*** Opening ENTRIES SUPPLIED ***

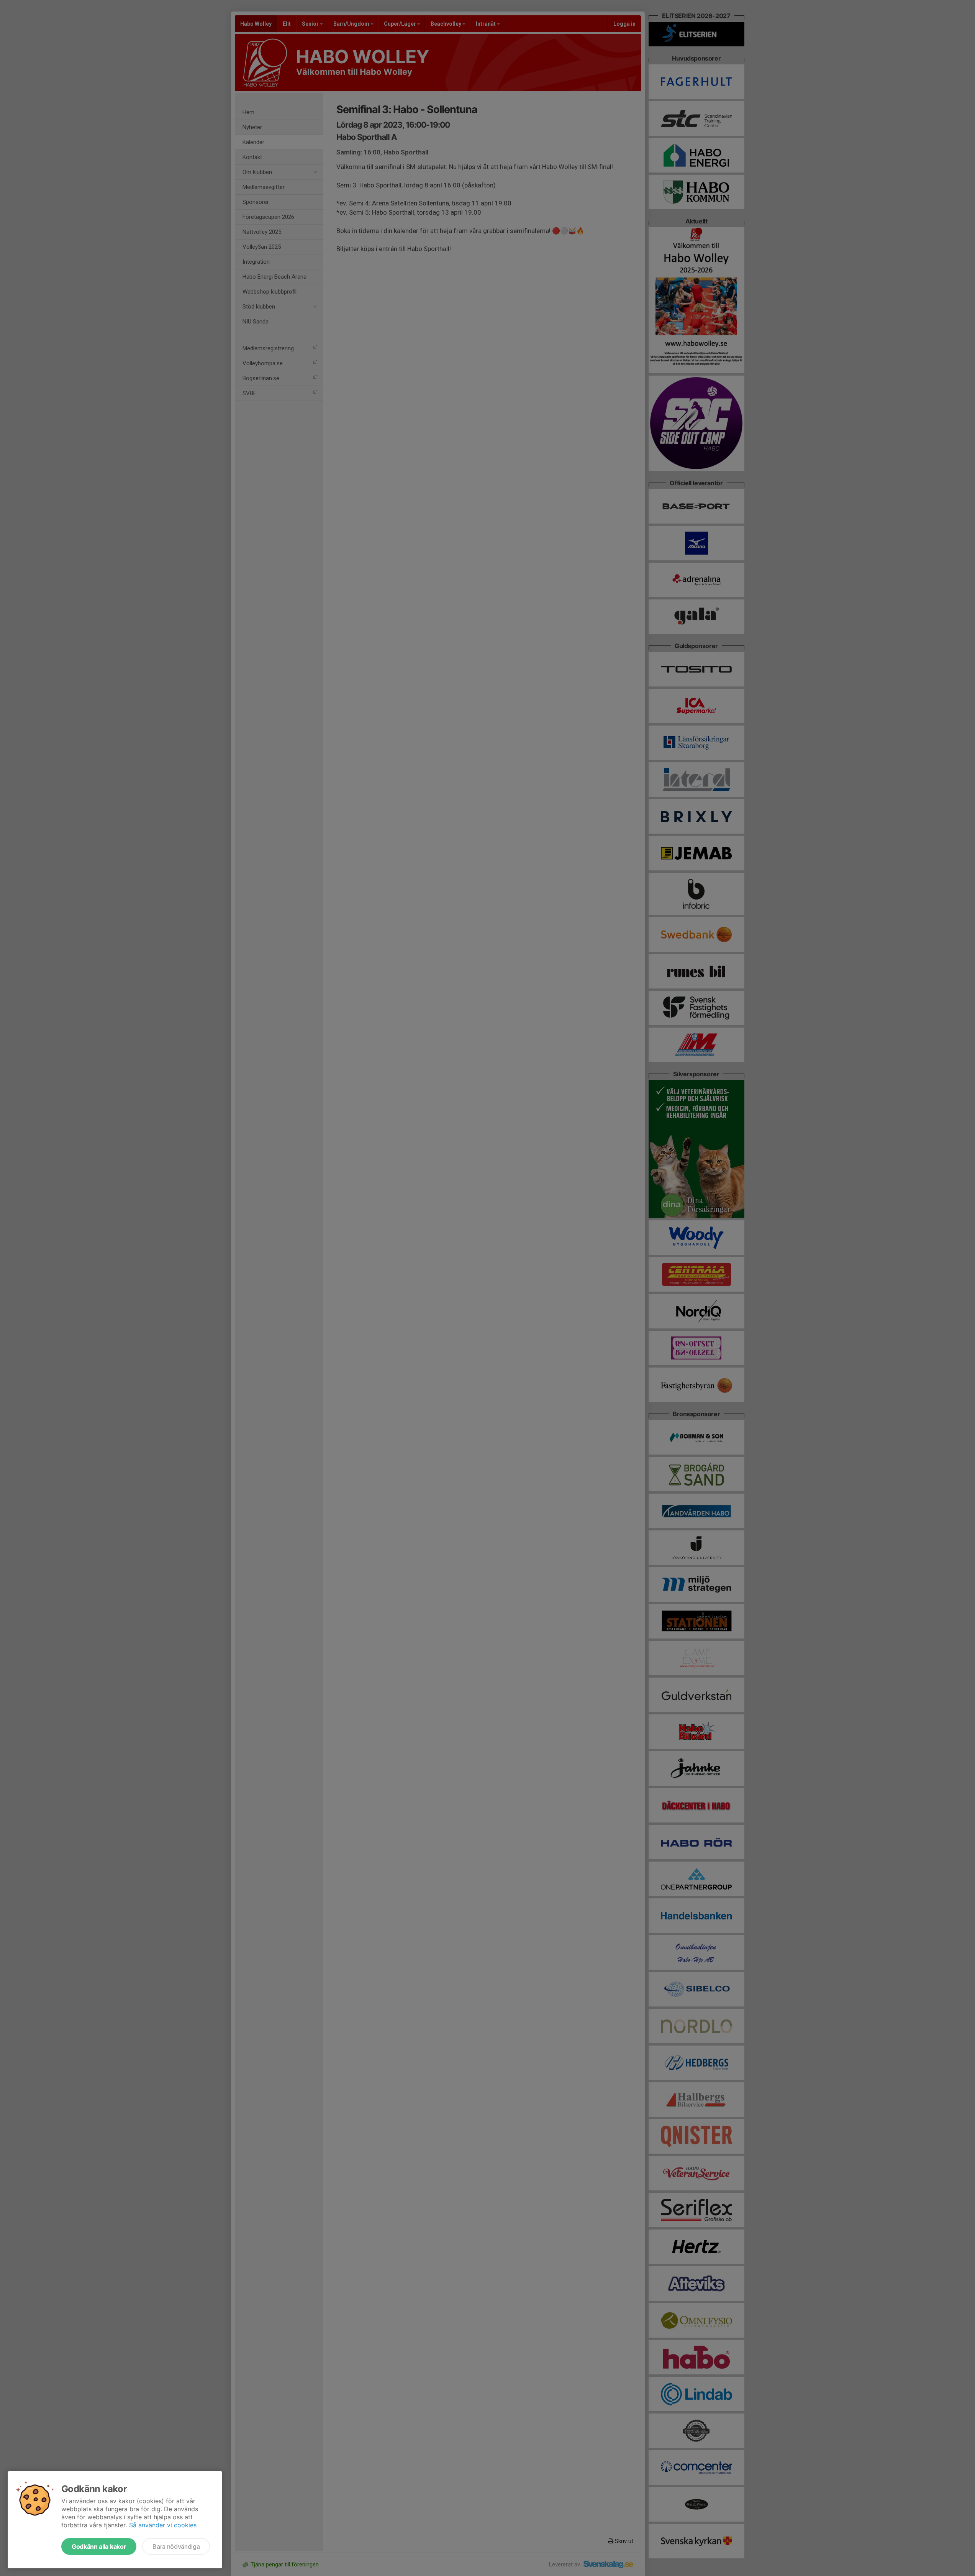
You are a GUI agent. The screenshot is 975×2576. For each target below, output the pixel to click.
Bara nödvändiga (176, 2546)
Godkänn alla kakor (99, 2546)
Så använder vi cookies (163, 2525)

*** Closing ENTRIES SUPPLIED ***
*** Opening ENTRIES SUPPLIED ***

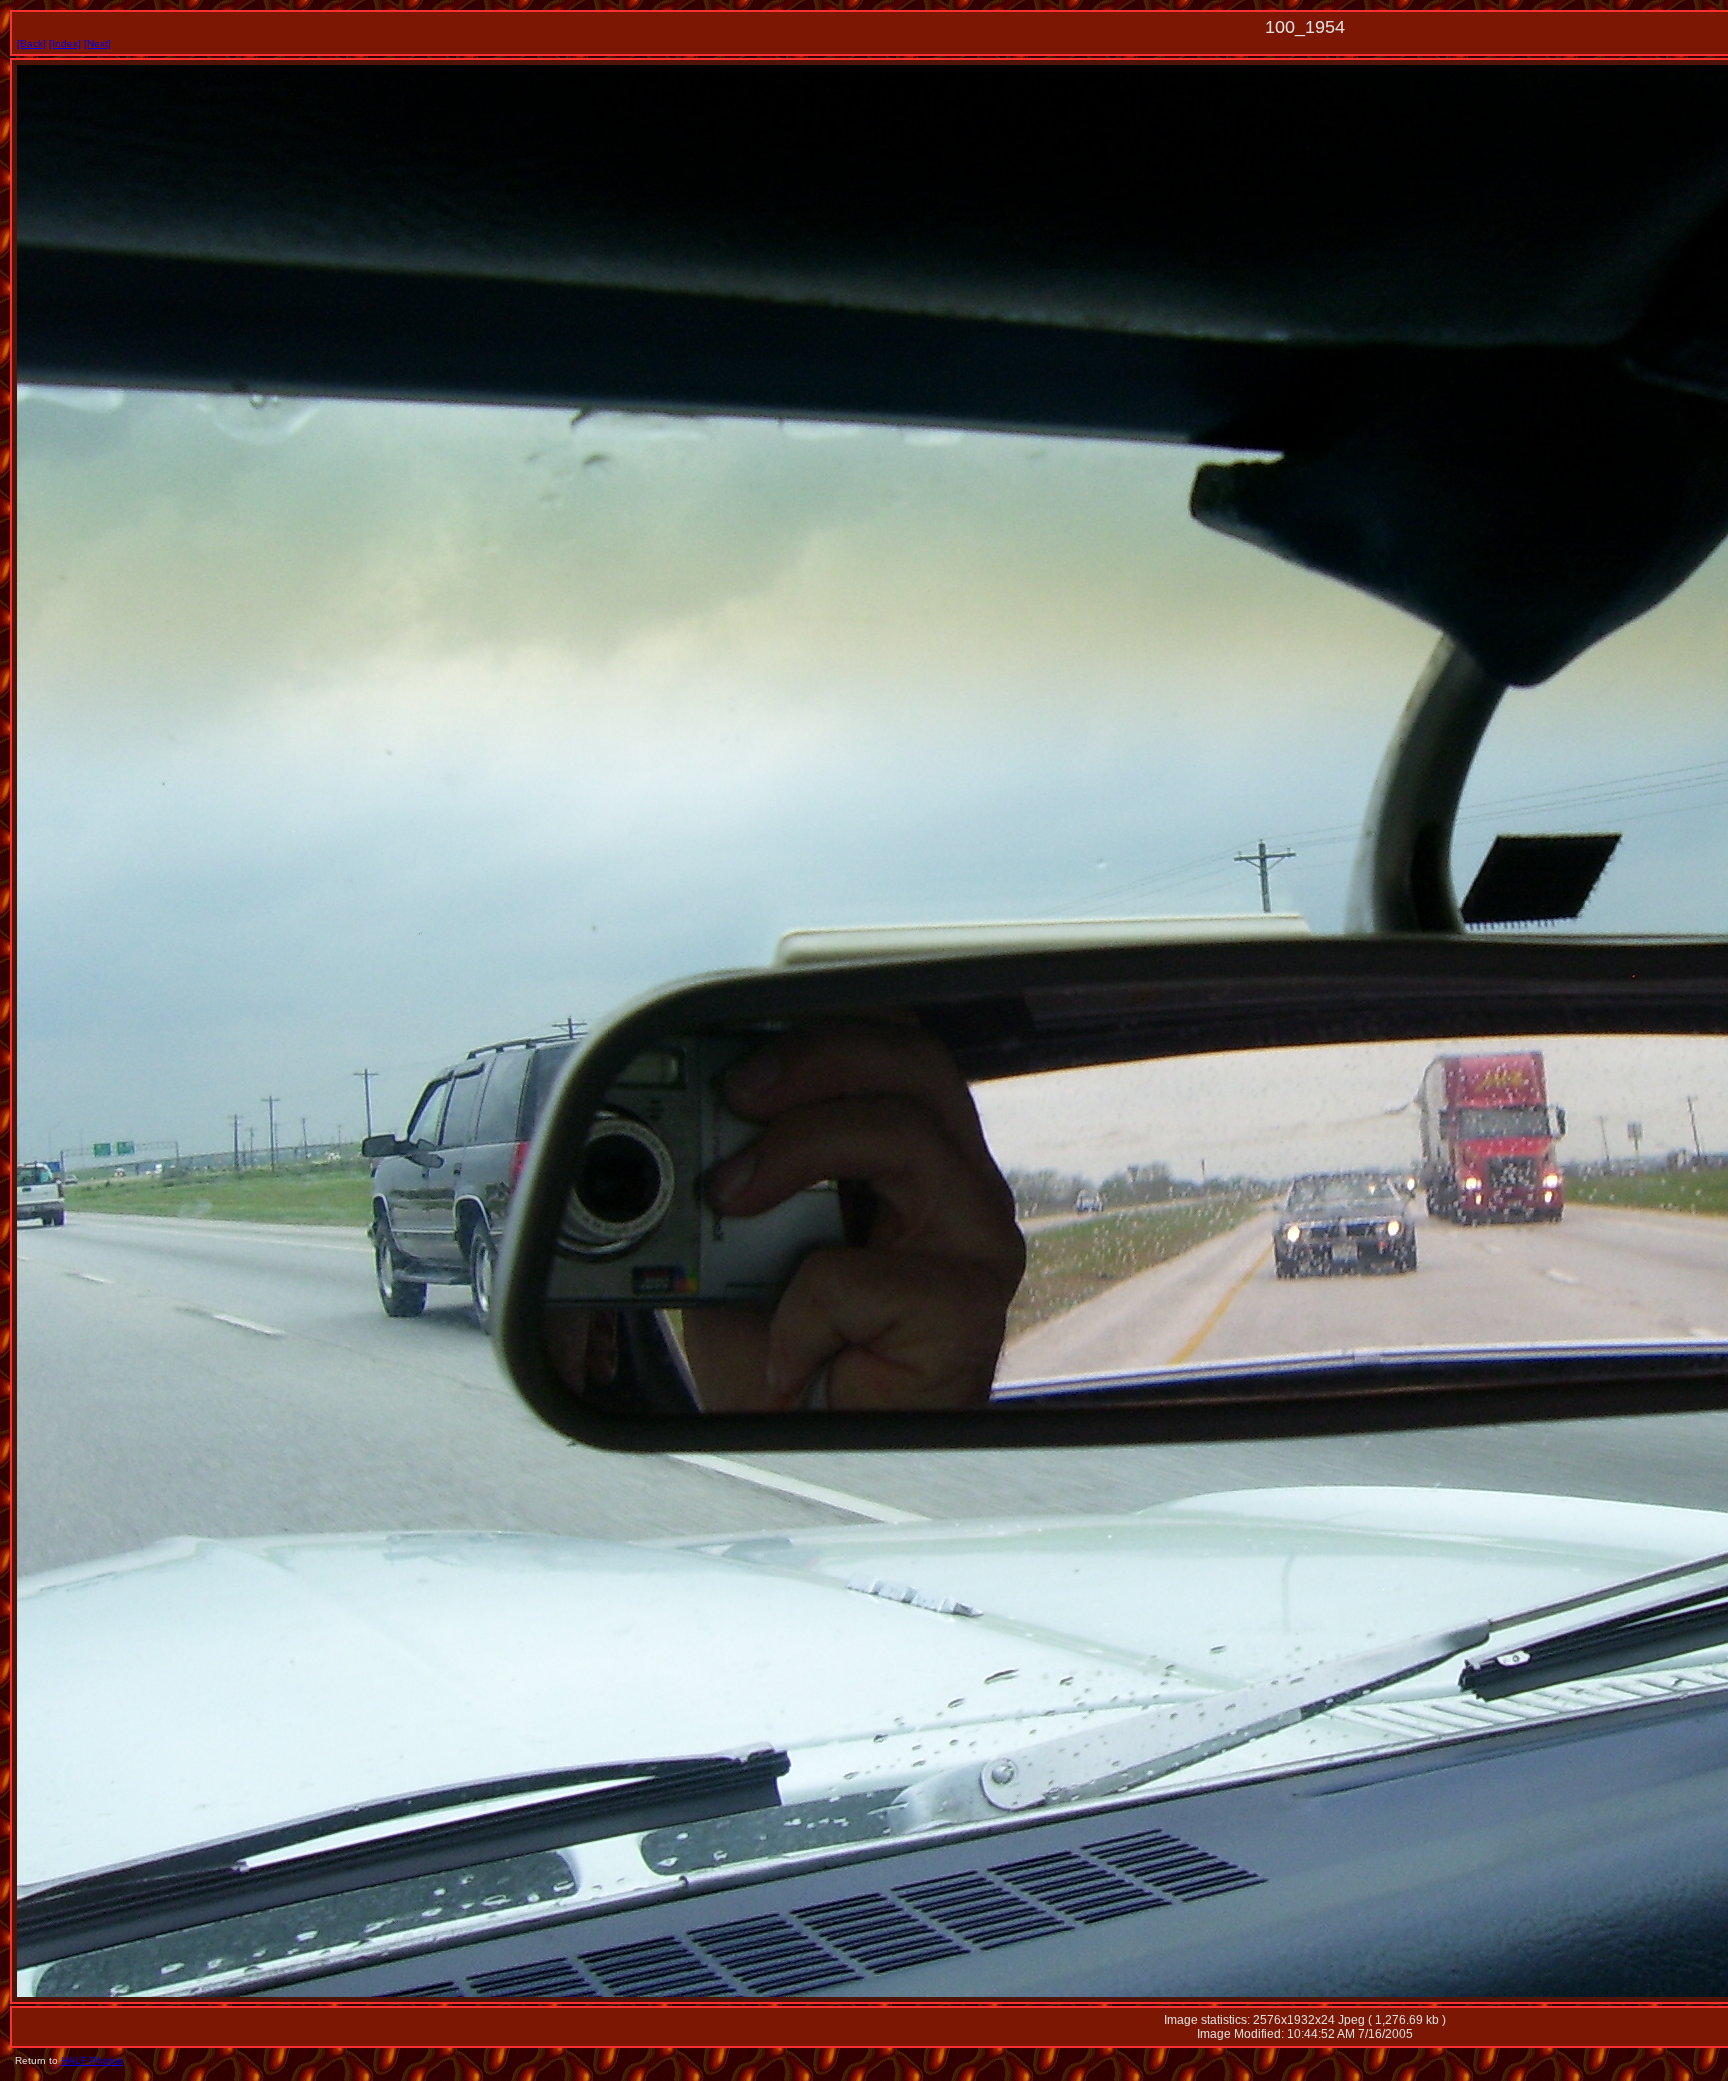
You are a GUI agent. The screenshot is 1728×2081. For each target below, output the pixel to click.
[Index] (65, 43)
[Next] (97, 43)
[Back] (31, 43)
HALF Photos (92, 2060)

*** Closing ENTRIES SUPPLIED ***
*** Opening ENTRIES SUPPLIED ***

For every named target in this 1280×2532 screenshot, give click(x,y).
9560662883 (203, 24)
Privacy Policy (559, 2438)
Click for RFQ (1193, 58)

*** Closing ENTRIES SUPPLIED ***

Working from the records above, write out verbatim only the lines from the line containing "You are a GUI agent. The screenshot is 975×2576." through the line containing "Så använder vi cookies (163, 2525)".

TASK RESULT:
You are a GUI agent. The screenshot is 975×2576. For each target below, output the pixel to click.
Bara nödvändiga (176, 2546)
Godkänn alla kakor (99, 2546)
Så använder vi cookies (163, 2525)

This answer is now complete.